Robust Asynchronous Collaborative 3D Detection via Bird's Eye View Flow

By facilitating communication among multiple agents, collaborative perception can substantially boost each agent's perception ability. However, temporal asynchrony among agents is inevitable in real-world due to communication delays, interruptions, and clock misalignments. This issue causes information mismatch during multi-agent fusion, seriously shaking the foundation of collaboration. To address this issue, we propose CoBEVFlow, an asynchrony-robust collaborative 3D perception system based on bird's eye view (BEV) flow. The key intuition of CoBEVFlow is to compensate motions to align asynchronous collaboration messages sent by multiple agents. To model the motion in a scene, we propose BEV flow, which is a collection of the motion vector corresponding to each spatial location. Based on BEV flow, asynchronous perceptual features can be reassigned to appropriate positions, mitigating the impact of asynchrony. CoBEVFlow has two advantages: (i) CoBEVFlow can handle asynchronous collaboration messages sent at irregular, continuous time stamps without discretization; and (ii) with BEV flow, CoBEVFlow only transports the original perceptual features, instead of generating new perceptual features, avoiding additional noises. To validate CoBEVFlow's efficacy, we create IRregular V2V(IRV2V), the first synthetic collaborative perception dataset with various temporal asynchronies that simulate different real-world scenarios. Extensive experiments conducted on both IRV2V and the real-world dataset DAIR-V2X show that CoBEVFlow consistently outperforms other baselines and is robust in extremely asynchronous settings. The code will be released.

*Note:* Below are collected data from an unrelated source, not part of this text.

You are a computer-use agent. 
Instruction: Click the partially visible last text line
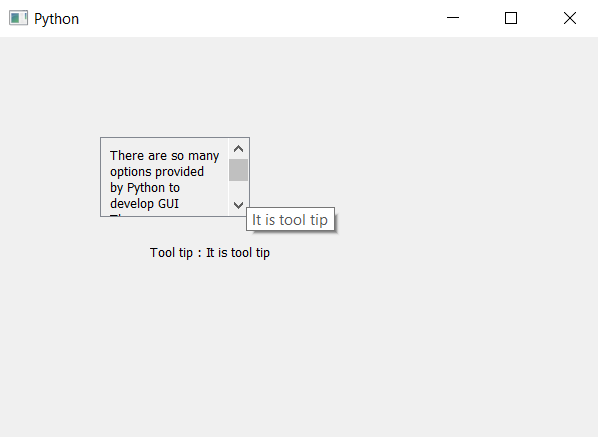click(117, 215)
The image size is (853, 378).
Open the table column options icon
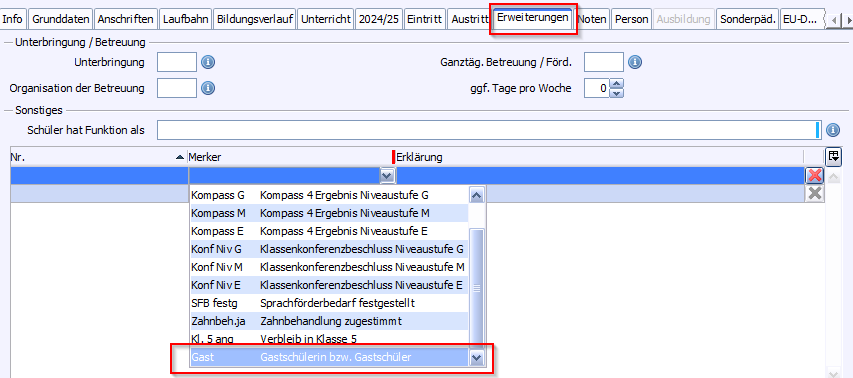(x=832, y=157)
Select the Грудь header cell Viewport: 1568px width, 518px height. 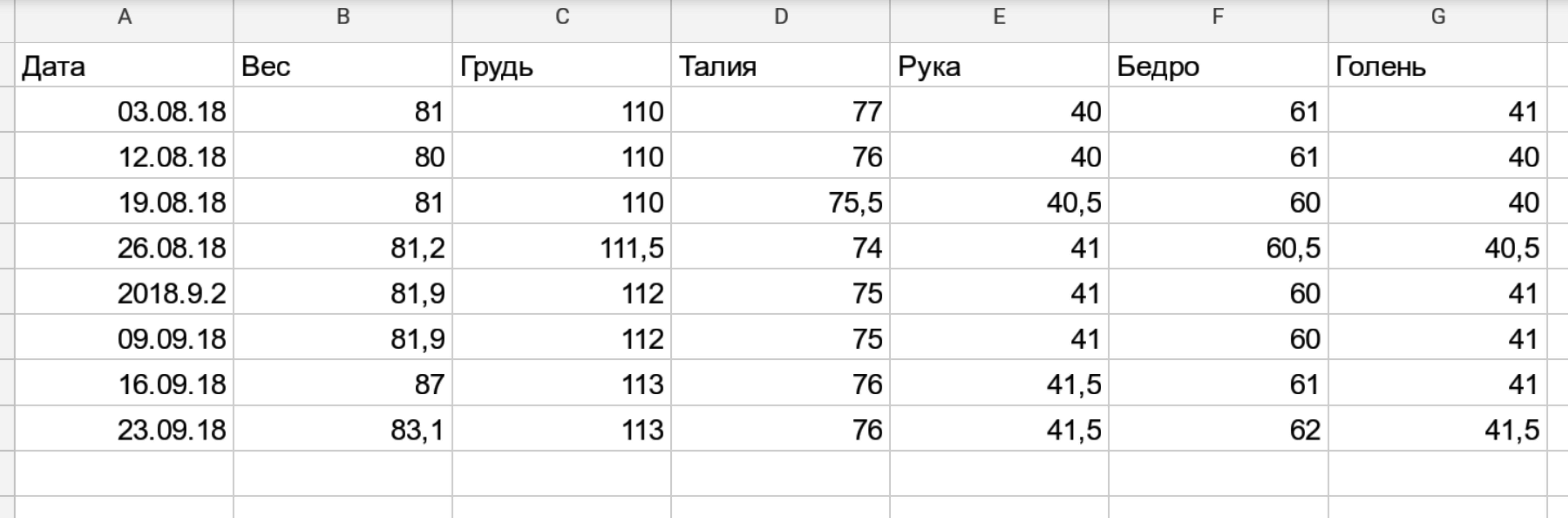point(562,66)
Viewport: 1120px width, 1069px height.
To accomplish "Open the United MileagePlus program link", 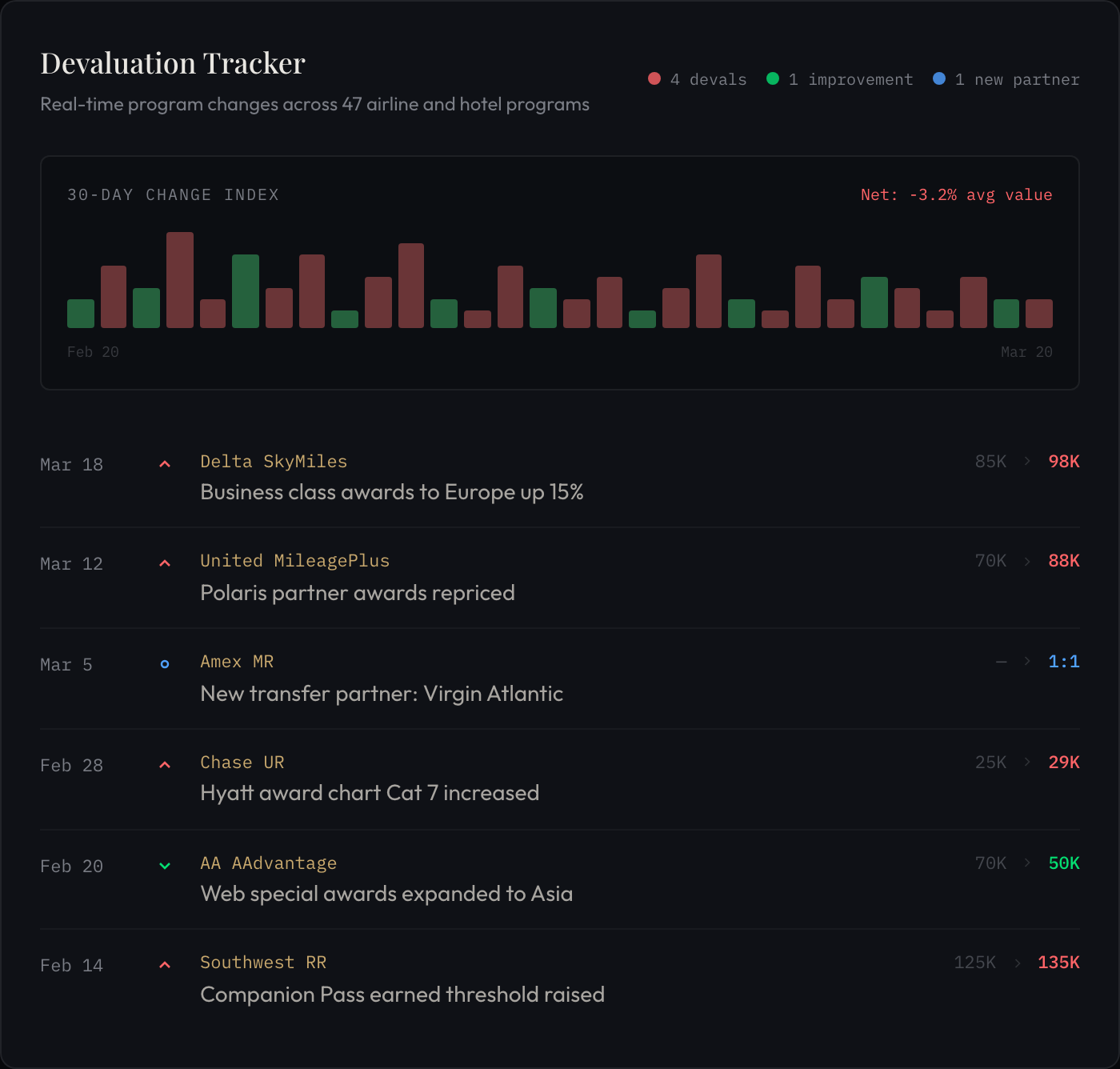I will tap(294, 561).
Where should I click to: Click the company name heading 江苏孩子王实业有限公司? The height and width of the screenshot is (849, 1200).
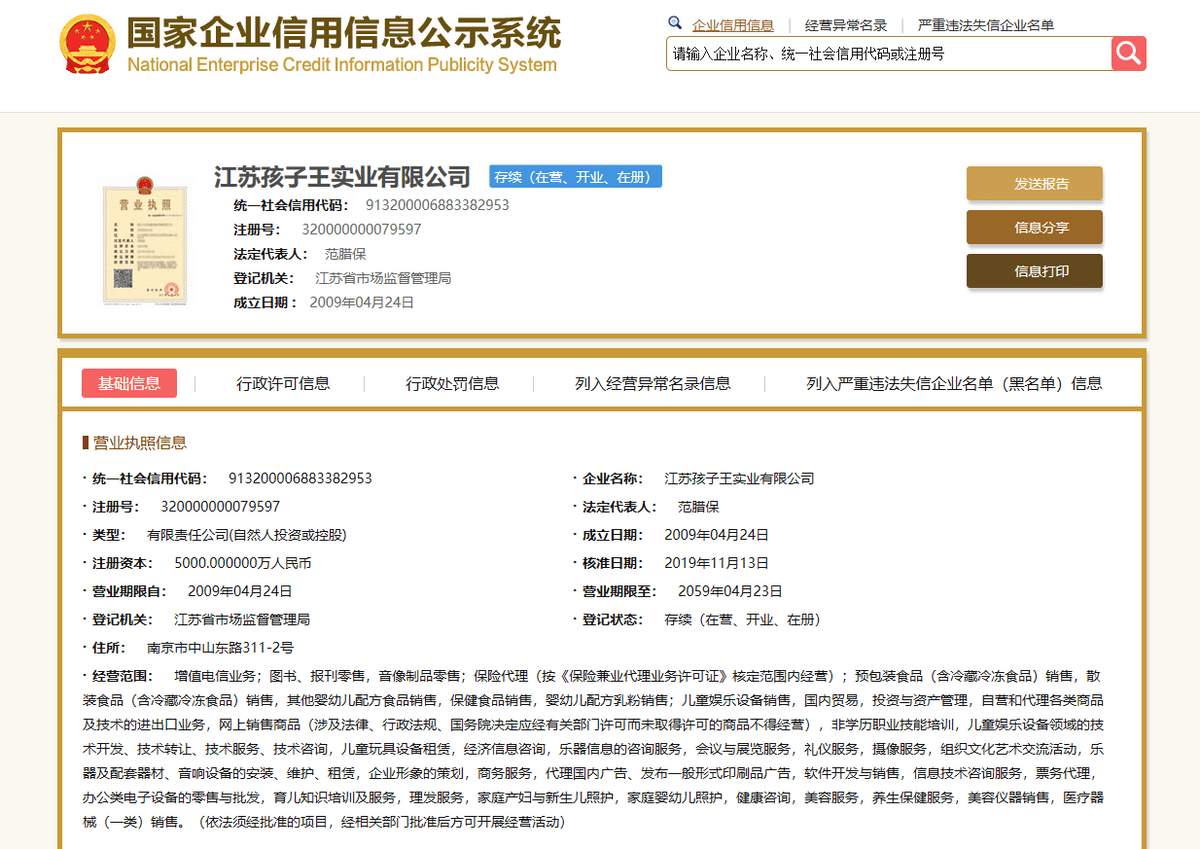click(342, 177)
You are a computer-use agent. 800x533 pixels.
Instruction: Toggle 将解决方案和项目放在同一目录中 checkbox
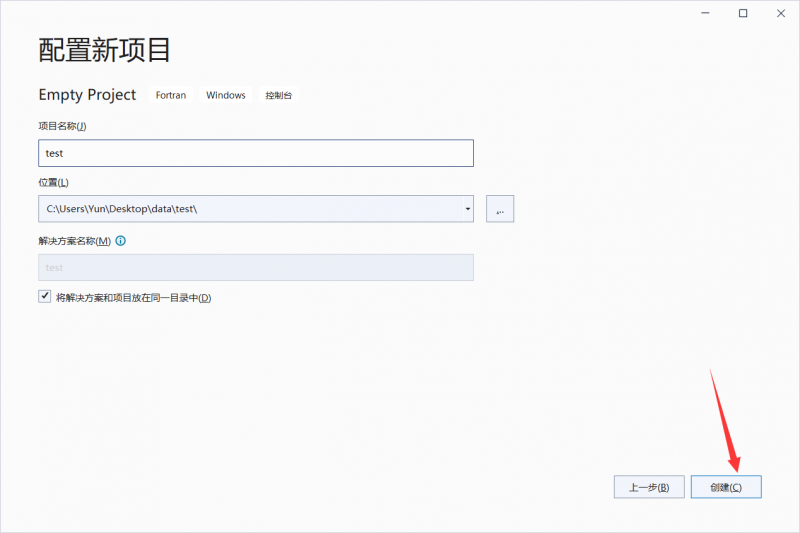(x=44, y=297)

翻译：通过促进多智能体间的通信，协同感知能够显著增强每个智能体的感知能力。然而，由于通信延迟、中断和时钟偏差，实际环境中智能体间的时序异步不可避免。该问题会导致多智能体融合过程中的信息错配，严重动摇协作基础。针对这一问题，我们提出CoBEVFlow——一种基于鸟瞰流（BEV flow）的抗异步协同3D感知系统。CoBEVFlow的核心思路是通过运动补偿来对齐多智能体发送的异步协同消息。为建模场景中的运动，我们提出鸟瞰流，即每个空间位置对应的运动矢量集合。基于鸟瞰流，异步感知特征可被重新分配至合适位置，从而缓解异步的影响。CoBEVFlow具有两大优势：(i) 能够处理以非规则、连续时间戳发送的异步协同消息，无需离散化；(ii) 通过鸟瞰流仅对原始感知特征进行迁移，而非生成新特征，从而避免引入额外噪声。为验证CoBEVFlow的有效性，我们创建了首个具有多种时序异步性（模拟不同现实场景）的合成协同感知数据集IRregular V2V（IRV2V）。在IRV2V和真实数据集DAIR-V2X上的大量实验表明，CoBEVFlow始终优于其他基线方法，且在极端异步场景中保持鲁棒性。代码将开源。